Reference Architecture of Distributed Dbmss
Reference Architecture of Distributed Dbmss
Reference Architecture of Distributed Dbmss
This section introduces the reference architecture of a distributed database system. Owing to
diversities of distributed DBMSs, it is much more difficult to represent a common architecture
that is generally applicable for all applications. However, it may be useful to represent a possible
reference architecture that addresses data distribution. Data in a distributed system are usually
fragmented and replicated. Considering this fragmentation and replication issue, the reference
architecture of a distributed DBMS consists of the following schemas
Global conceptual schema – The GCS represents the logical description of the entire database
as if it is not distributed. This level corresponds to the conceptual level of the ANSI–SPARC
architecture of centralized DBMS and contains definitions of all entities, relationships among
entities and security and integrity information for the whole database stored at all sites in a
distributed system.
Fragmentation schema and allocation schema – In a distributed database, the data can be split
into a number of non-overlapping portions, called fragments. There are several different ways
to perform this fragmentation operation. The fragmentation schema describes how the data is
to be logically partitioned in a distributed database. The GCS consists of a set of global relations,
and the mapping between the global relations and fragments is defined in the fragmentation
schema. This mapping is one-to-many, that is, a number of fragments correspond to one global
relation but only one global relation corresponds to one fragment. The allocation schema is a
description of where the data (fragments) are to be located, taking account of any replication.
The type of mapping defined in the allocation schema determines whether the distributed
database is redundant or non-redundant.
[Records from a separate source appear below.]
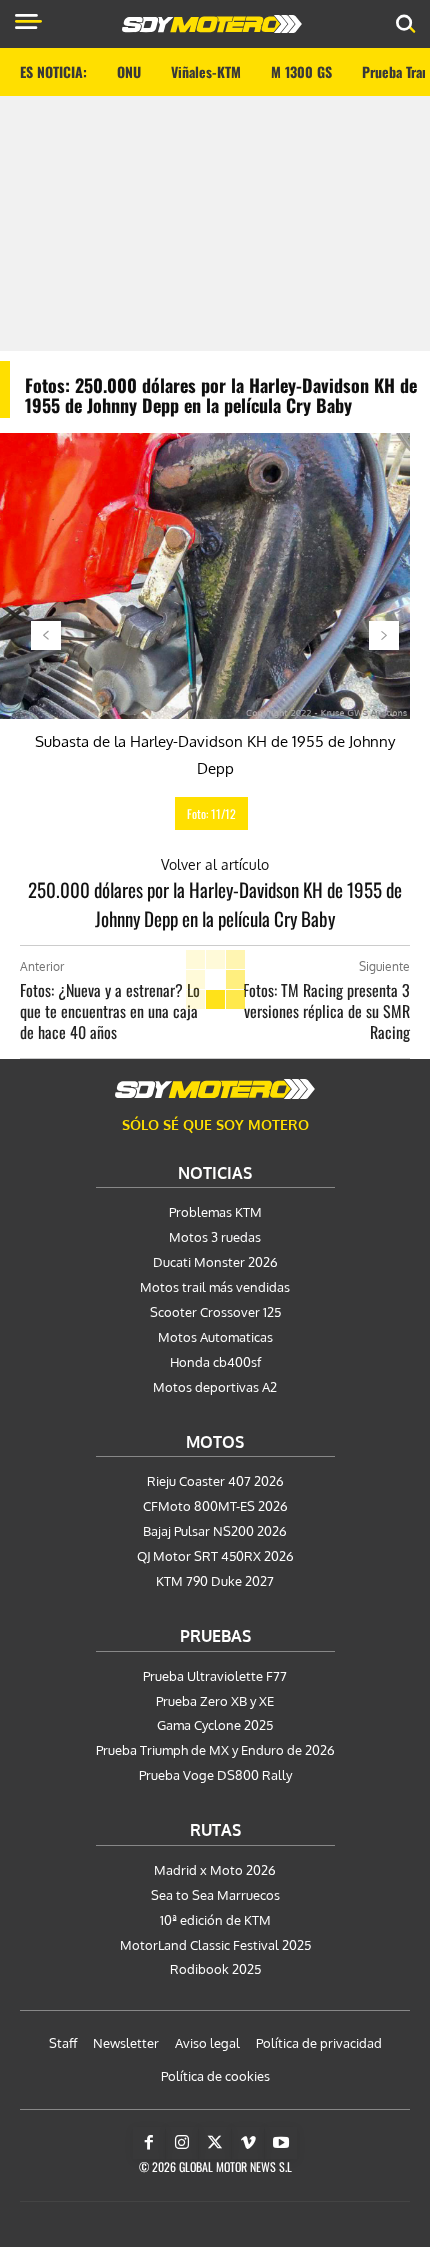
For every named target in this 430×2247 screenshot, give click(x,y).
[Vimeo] (248, 2143)
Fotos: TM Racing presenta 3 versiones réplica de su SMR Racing (326, 1011)
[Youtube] (281, 2143)
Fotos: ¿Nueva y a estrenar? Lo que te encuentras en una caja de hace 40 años (110, 1011)
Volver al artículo (215, 864)
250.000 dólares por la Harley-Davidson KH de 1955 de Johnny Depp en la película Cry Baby (215, 903)
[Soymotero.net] (215, 1089)
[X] (215, 2143)
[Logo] (212, 24)
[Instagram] (182, 2143)
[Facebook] (149, 2143)
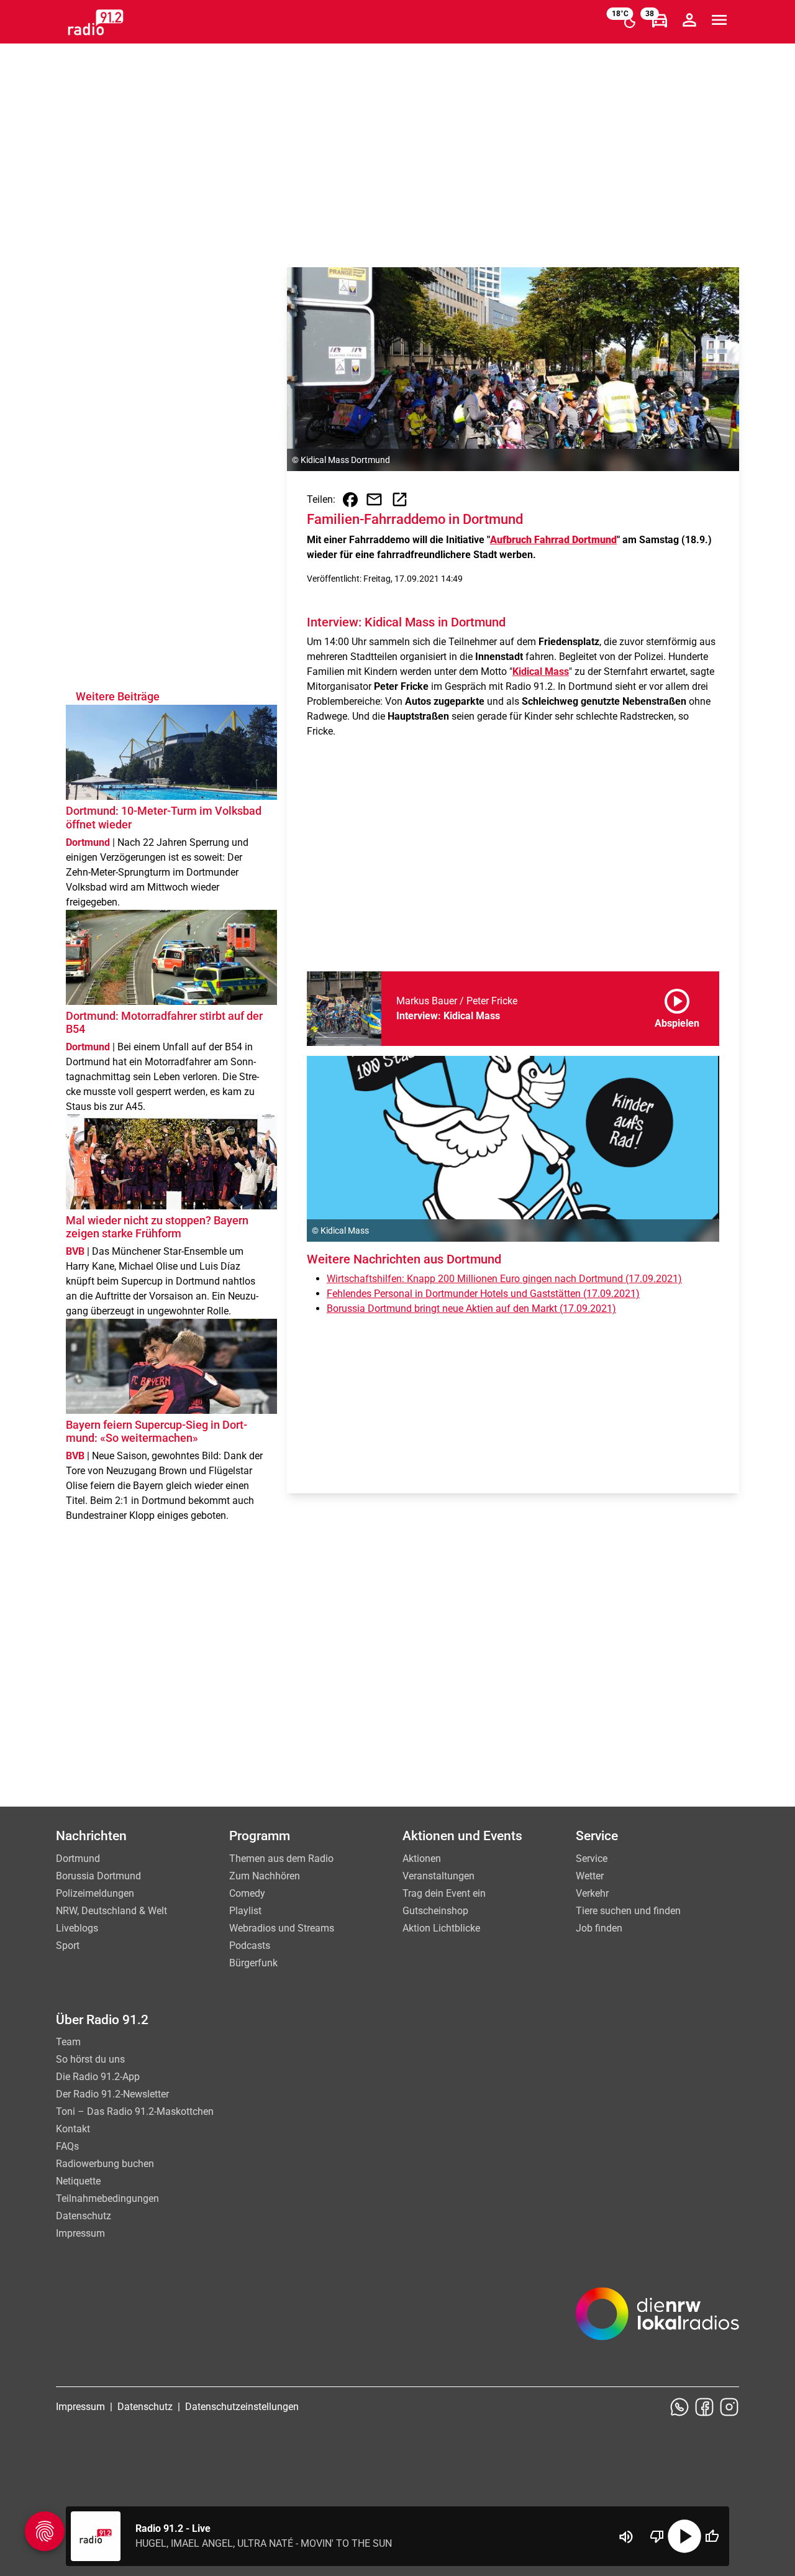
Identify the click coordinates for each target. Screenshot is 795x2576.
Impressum (80, 2233)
In the case of redundant data distribution, the
mapping is one-to-many, whereas in the case of non-redundant data distribution the mapping
is one-to-one.
Local schemas – Each local DBMS in a distributed system has its own set of schemas. The local
conceptual and local internal schemas correspond to the equivalent levels of ANSI–SPARC
architecture. In a distributed database system, the physical data organization at each machine
is probably different, and therefore it requires an individual internal schema definition at each
site, called local internal schema. To handle fragmentation and replication issues, the logical
organization of data at each site is described by a third layer in the architecture, called local
conceptual schema. The GCS is the union of all local conceptual schemas; thus, the local
conceptual schemas are mappings of the global schema onto each site. This mapping is done by
local mapping schemas. The local mapping schema maps fragments in the allocation schema
onto external objects in the local database, and this mapping depends on the type of local
DBMS. Therefore, in a heterogeneous distributed DBMS, there may be different types of local
mappings at different nodes.